Dafür haben heute die Kinder aufgrund zerrütteter Familienverhältnisse AHDS. Dafür gibt es dann ganz tolle Psychopharmaka, mit der ganz viele ganz viel Geld verdienen. Dieses Kind wird im ganzen Leben dann nie mehr gesund werden und muß dann später durch allerlei Gesetze geschützt werden.

Antworten Gast: gast
24.02.2011 00:15
1

Re: wann hat das angefangen?

vollste zustimmung!

Re: wann hat das angefangen?

dem kann nur beigepflichtet werden. nur das wort "ängstlicher" ist etwas zu eng gefasst. die europ. gesellschaften gehen einen internat. einmaligen absurden regulierungs-, sicherheits- und dabei gleichzeitig pseudo-lösungs-weg, der uns global nicht nur wirtschaftlich völlig ins out treiben wird. zb ist der teure zertifizierungs- und begutachtungszauber ja anscheinend auch unsere letzte möglichkeit an pseudo-wirtschaftswachtum, sonst geht ja durchwegs kaum mehr was in diesem abzock- und teuro-spiral-system:
sinnfreie -falsche/ungenaue energieausweise statt (billige) offenlegung der letzten jahres-energieverbräuche bei bereits genutzten bauten, ständige abgasuntersuchungen (zumindest in noe) und kaminkehrungen bei gasheizungen, wo man aus dem blanken abgasrohr sprichwörtlich höchstens staubwischen könnte, detto bei den kfz-pickerl von 3-jährigen autos, wo gleichzeitig jeder insider weiß, wo und wie er mit einer uralten "fahrenden leiche" auch noch problemlos eines bekommt, etc etc
nach jedem längeren asienaufenthalt kann man kaum mehr begreifen, wohin sich die dinge hier ständig weiterentwickeln und wie man dieses regulierungs-absurdistan noch länger aushalten soll

Re: Re: wann hat das angefangen?

gegen das, was heutzutage hier aufgeführt wird, war der frühere ostblock das reine paradies.
und - merkt ihr was?: - die blödesten ideen kommen von profilierungswütigen politikerINNEN ...

"43 Prozent der Kinder unter zehn Jahren, die bei einem Unfall Kopfverletzungen erlitten haben, haben keinen Helm getragen."

was soll das für ein argument sein? das würde doch eher für ein helmverbot sprechen.

Gast: Euri
23.02.2011 18:01
0

Na endlich...

...geht in Sachen Radverkehr was weiter. Was anderswo ganz selbstverständlich ist (Radwege ohne Pflicht, Fahrradstraßen, usw.) kommt jetzt endlich auch bei uns. Damit wird Radeln attraktiver, noch mehr Leute radeln. Klass.

..

was kommt als nächstes? die airbag-pflicht für fussgänger? leinenpflicht für kinder?

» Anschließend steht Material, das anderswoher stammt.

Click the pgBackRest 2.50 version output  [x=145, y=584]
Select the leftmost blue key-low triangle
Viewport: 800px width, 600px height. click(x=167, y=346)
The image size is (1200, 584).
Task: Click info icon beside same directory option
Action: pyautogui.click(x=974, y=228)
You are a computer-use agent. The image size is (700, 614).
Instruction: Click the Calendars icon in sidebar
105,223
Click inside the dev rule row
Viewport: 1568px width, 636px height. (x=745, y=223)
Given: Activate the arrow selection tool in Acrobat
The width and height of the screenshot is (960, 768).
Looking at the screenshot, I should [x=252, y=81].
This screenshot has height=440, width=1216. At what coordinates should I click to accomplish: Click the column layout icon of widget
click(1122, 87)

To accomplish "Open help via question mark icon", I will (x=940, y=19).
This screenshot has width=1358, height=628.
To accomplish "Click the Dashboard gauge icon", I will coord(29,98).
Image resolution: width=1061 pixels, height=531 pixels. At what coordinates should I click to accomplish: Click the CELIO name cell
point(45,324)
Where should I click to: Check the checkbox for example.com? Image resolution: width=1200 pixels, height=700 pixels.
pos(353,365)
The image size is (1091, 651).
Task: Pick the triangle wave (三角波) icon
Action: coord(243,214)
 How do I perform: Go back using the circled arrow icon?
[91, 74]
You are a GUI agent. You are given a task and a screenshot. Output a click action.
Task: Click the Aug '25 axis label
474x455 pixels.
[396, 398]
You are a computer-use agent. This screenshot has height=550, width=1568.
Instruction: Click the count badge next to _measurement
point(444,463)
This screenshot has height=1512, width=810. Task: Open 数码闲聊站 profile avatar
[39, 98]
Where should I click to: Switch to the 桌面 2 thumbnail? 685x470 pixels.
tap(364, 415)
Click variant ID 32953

..also das ist wirklich extrem unnötig. wer seinen kopf bzw. den seiner kinder schützen will, setzt eh einen helm auf! und da braucht man kein vorschriften! herrschaftszeiten.. da fragt man sich wirklich was die da den ganzen tag tun im parlament ....

btw: ich habe als kind unzählige stürze mit dem rad überlebt – nur damals gabs noch keine radhelme!

viel besser wäre es

die vielen besoffenen autofahrer in den knast zu stecken...

Antworten Gast: pferdekopf
24.02.2011 08:25
0

Re: viel besser wäre es

93% der unfalllenker sind aber nicht besoffen - alkohol am steuer ist ja auch so eine irres argument der politiker/innen,um im strassenverkehr immer mehr übewachung und straferhöhungen zu rechtfertigen.
denn wenn man argumentiert,die strafen für alkoholisiertes fahren werden erhöht,dann werden auch gleichzeitig die strafen für nicht anschnallen,falsch parken,licht am tag? (kommt sicher wieder) usw... hinaufgesetzt.